---------- Available records ----------
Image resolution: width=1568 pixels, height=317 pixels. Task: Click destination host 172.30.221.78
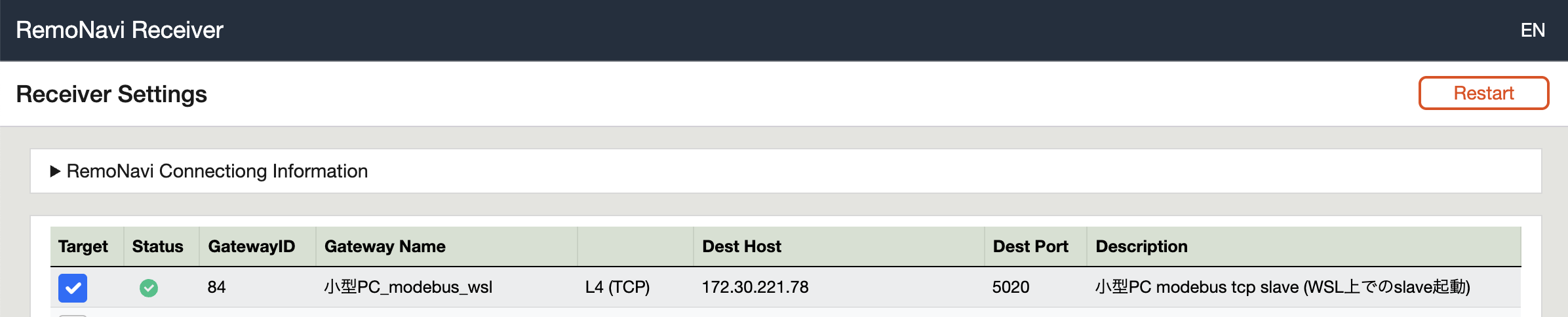(755, 287)
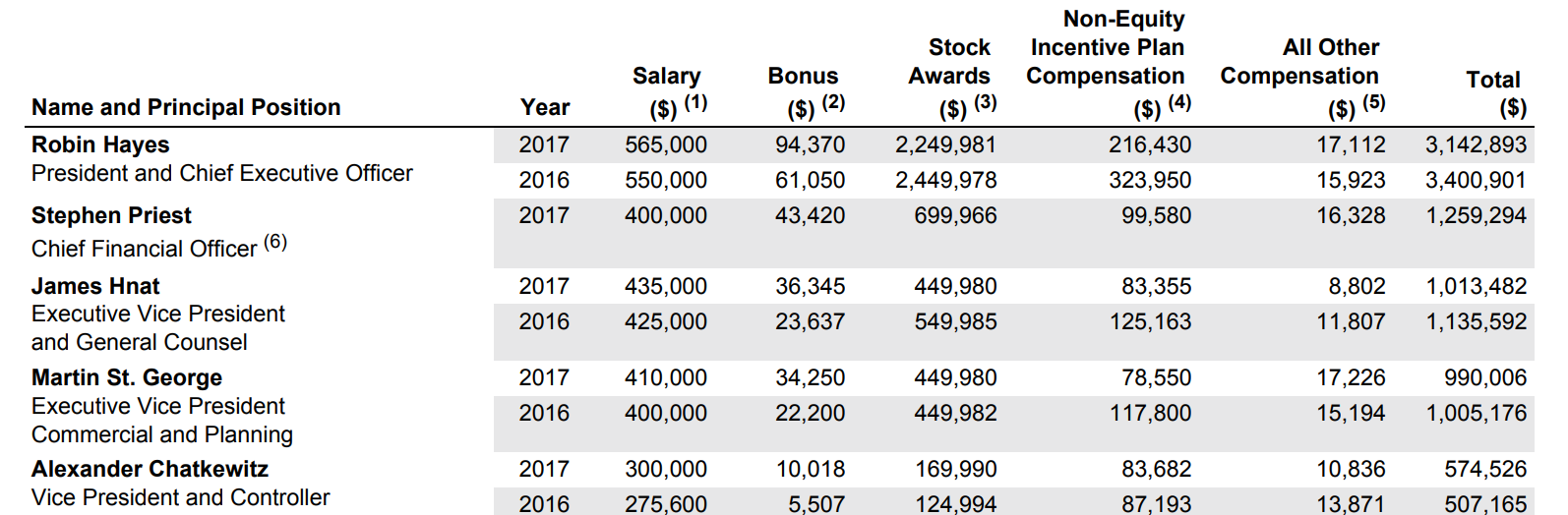Click Stephen Priest's salary of 400,000
Screen dimensions: 1568x515
[x=665, y=216]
----------
Task: Lay out every line of the items above as a Markdown table with the columns "Number" and "Line", one row per line, skipping any blank lines. Leave the pictures out of the table.

Complete response:
| Number | Line |
|---|---|
| 1 | Image resolution: width=1568 pixels, height=317 pixels. Task: Click destination host 172.30.221.78 |
| 2 | (755, 287) |
| 3 | Click Stephen Priest's salary of 400,000 |
| 4 | Screen dimensions: 1568x515 |
| 5 | [x=665, y=216] |